Reihana’s ambitious video work, GROUNDLOOP (2022), was commissioned by the Art Gallery of New South Wales for the launch of the much-anticipated Sydney Modern. More recently, Reihana unveiled DigiRadiance: GOLD_LEAD_WOOD_COAL (2024), commissioned by Tai Kwun in Hong Kong, and Māramatanga, a six-metre-tall video installation and the first major digital work to be commissioned by the University of Auckland Art Collection.
In 2014, Reihana was awarded an Arts Laureate Award by the Arts Foundation of New Zealand. She was subsequently awarded the Te Tohu Toi Ke Te Waka Toi Maori Arts Innovation Award from Creative New Zealand in 2015, and in 2018 was made a Member of the New Zealand Order of Merit.
Other notable solo exhibitions include Extracts, Gallery Sally Dan-Cuthbert, Sydney (2023), Nomads of the Sea, Gallery Sally Dan-Cuthbert, Sydney (2020), Mai i te aroha, ko te aroha, Museum of New Zealand Te Papa Tongarewa, Wellington, New Zealand (2008); Lisa Reihana: Digital Marae, Govett-Brewster Art Gallery, New Plymouth, New Zealand (2007); and Native Portraits n.19897, Museo Laboratorio di Arte Contemporanea, Rome, Italy (2007).

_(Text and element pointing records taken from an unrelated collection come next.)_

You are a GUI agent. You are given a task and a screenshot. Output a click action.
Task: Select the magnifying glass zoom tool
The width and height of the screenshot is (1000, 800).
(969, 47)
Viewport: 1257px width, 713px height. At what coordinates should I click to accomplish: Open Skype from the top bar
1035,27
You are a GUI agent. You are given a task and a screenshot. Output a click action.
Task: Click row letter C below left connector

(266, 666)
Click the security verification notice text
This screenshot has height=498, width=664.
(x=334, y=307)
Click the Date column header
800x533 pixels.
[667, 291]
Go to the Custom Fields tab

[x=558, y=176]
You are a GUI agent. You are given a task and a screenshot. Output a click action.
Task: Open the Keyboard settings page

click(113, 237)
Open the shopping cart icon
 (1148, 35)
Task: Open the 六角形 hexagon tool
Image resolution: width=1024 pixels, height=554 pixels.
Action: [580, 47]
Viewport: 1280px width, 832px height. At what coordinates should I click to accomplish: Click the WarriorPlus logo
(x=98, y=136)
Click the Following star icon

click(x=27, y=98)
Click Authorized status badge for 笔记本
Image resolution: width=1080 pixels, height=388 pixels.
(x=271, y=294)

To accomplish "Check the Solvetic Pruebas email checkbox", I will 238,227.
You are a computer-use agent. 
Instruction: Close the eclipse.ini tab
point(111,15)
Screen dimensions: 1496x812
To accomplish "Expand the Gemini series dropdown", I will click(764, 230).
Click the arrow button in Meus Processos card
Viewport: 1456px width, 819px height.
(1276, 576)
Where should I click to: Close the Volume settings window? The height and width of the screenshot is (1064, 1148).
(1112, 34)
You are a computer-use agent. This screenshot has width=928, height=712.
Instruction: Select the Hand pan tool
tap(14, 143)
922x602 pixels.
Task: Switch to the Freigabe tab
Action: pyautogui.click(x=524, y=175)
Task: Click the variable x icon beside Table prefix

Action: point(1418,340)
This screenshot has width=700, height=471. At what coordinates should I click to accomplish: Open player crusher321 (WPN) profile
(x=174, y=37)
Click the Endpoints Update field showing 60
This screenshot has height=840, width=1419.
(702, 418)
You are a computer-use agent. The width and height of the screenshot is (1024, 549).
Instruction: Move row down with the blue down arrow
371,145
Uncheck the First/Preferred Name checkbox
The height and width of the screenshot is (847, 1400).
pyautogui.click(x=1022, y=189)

Her work has featured in important exhibitions nationally and internationally including Bangkok Art Biennale (2024), Tai Kwun, Hong Kong (2024), National Gallery Singapore (2024); Te Wheke-a-Muturangi: The Adversary, Sydney Festival (2023); NIRIN, 22nd Biennale of Sydney (2020); Oceania, Royal Academy, London (2018); Pacific Sisters: Fashion Activists, Te Papa Tongarewa: Wellington, NZ (2018); Tai Whetuki – House of Death Redux, The Walters Prize (2016), Auckland Art Gallery Toi o Tāmaki (2016); Suspended Histories, Museum Van Loon, Amsterdam, Netherlands (2013); Close Encounters: The Next 500 Years, Plug In ICA, Winnipeg, Canada (2011); Global Feminisms, Brooklyn Museum, New York (2007); and Paradise Now? Contemporary Art from the Pacific, Asia Society Museum, New York (2004).